## Prompt
Among the lines below, restate word for word only those from the line with "You are a GUI" through the line with "Click the share", with both end lines kept.

## Source data
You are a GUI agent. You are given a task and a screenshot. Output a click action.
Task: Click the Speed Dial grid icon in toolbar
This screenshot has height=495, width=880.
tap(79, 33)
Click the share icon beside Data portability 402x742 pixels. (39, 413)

* * *

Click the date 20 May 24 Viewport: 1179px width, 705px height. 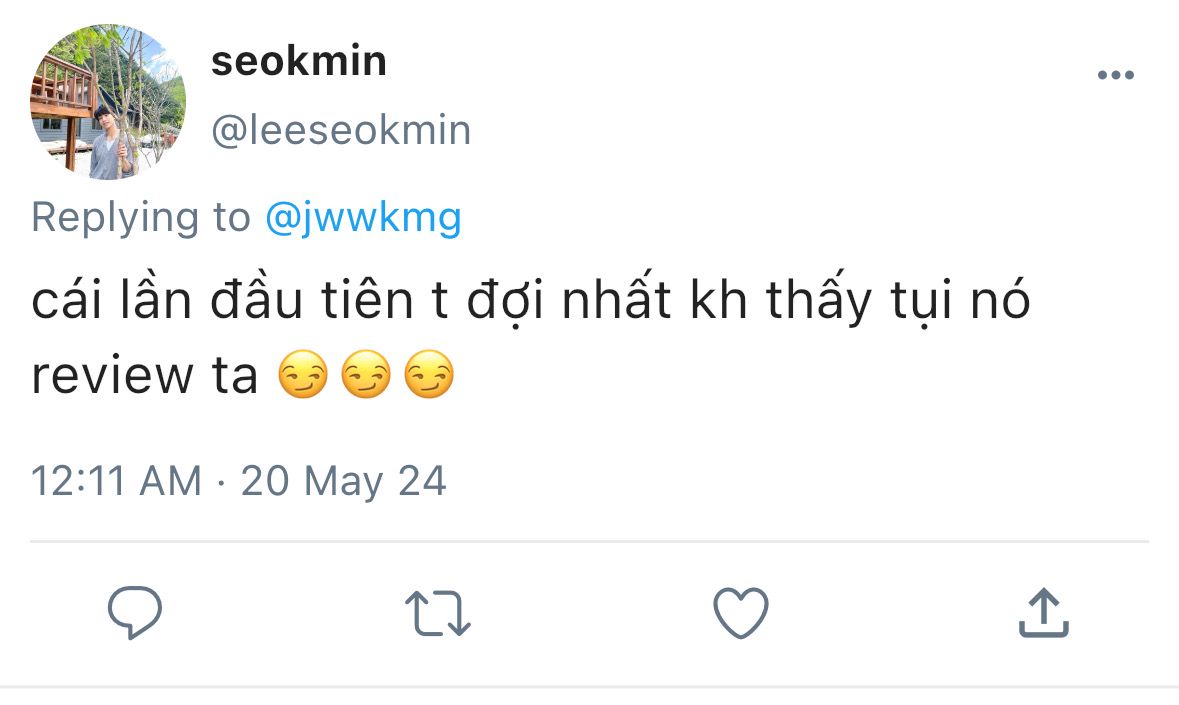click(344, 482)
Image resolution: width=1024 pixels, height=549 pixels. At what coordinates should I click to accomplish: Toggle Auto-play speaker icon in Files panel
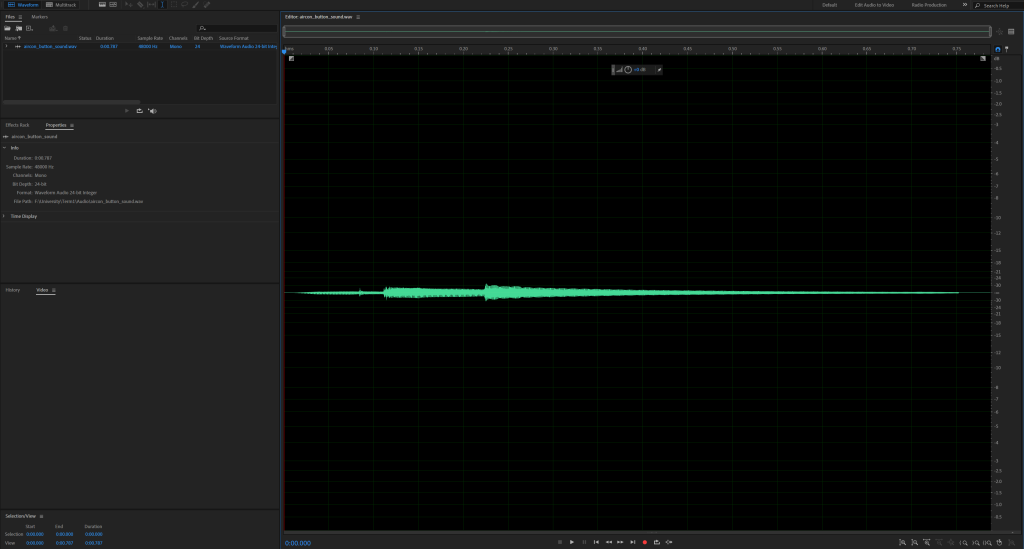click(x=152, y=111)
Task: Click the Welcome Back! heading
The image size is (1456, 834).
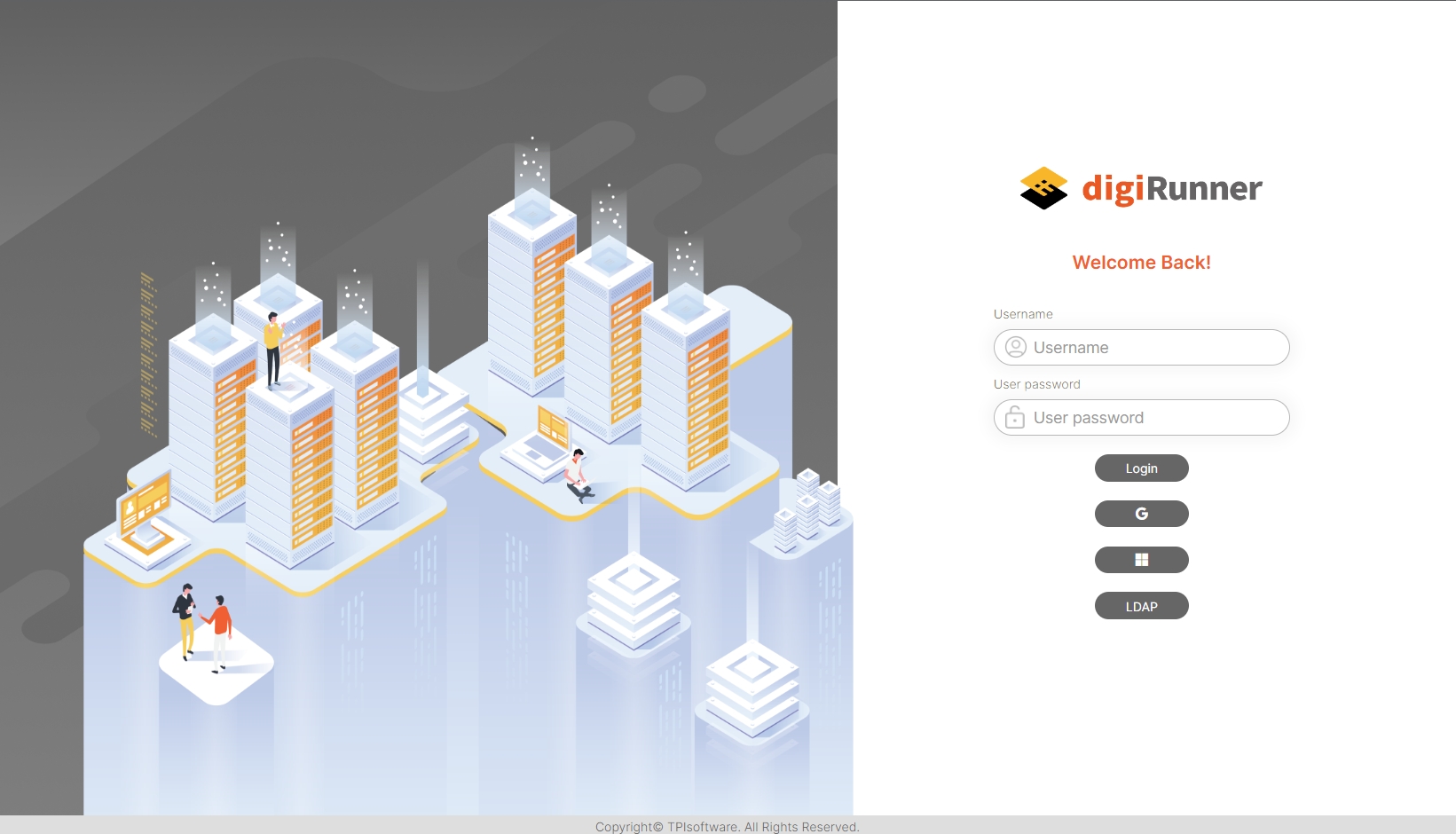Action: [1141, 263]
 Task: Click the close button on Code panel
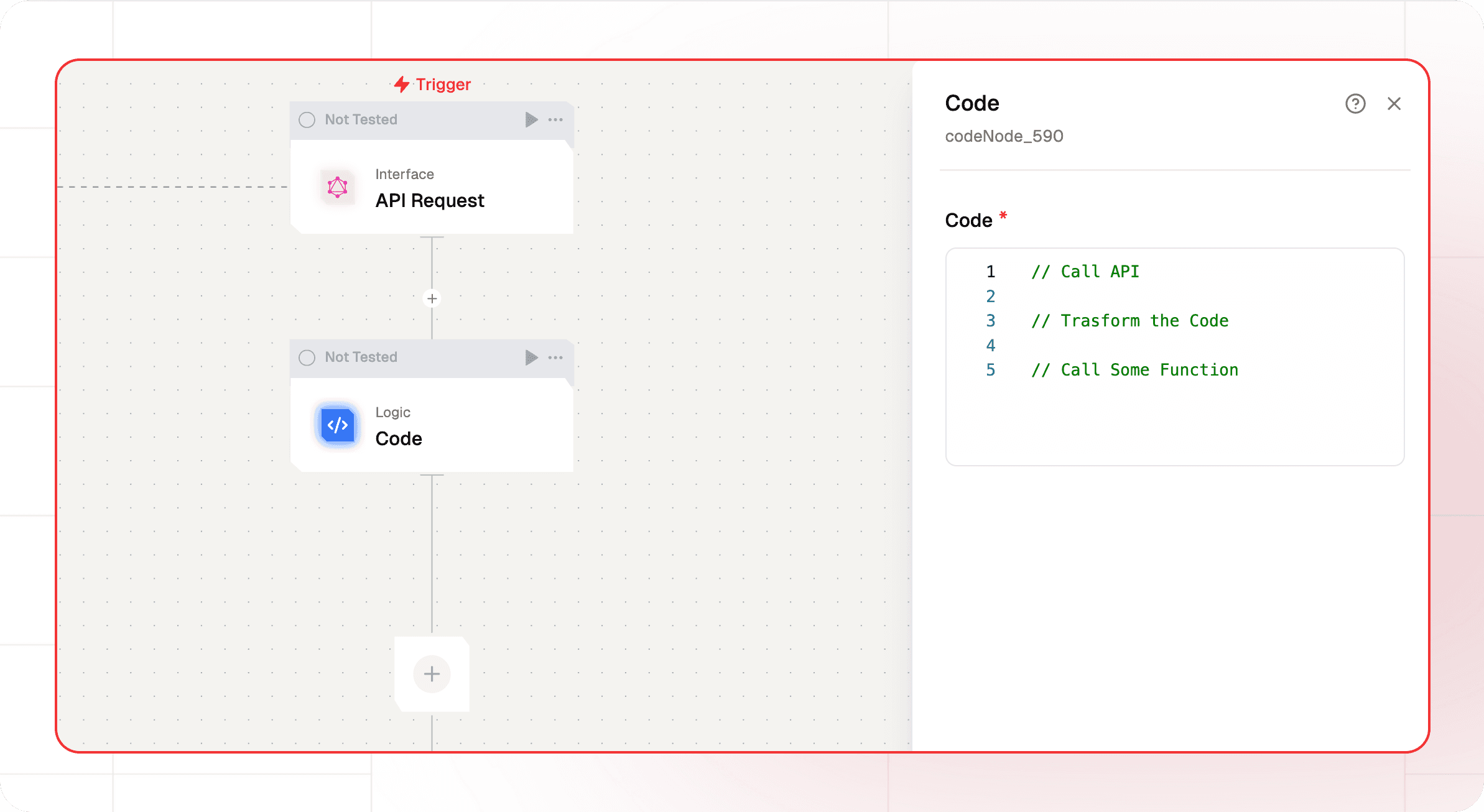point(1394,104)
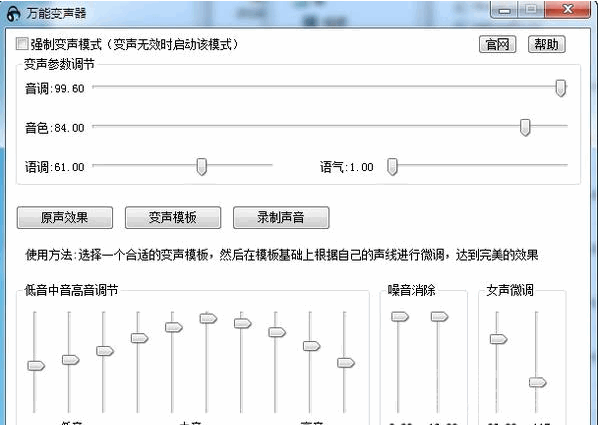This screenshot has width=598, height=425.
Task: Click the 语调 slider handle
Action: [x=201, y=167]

## Reply to the exercise
You are a GUI agent. You are given a task and a screenshot. Output a click action.
Task: Click the Speed Dial grid icon in toolbar
This screenshot has height=495, width=880.
tap(79, 33)
Click the share icon beside Data portability 402x742 pixels. (39, 413)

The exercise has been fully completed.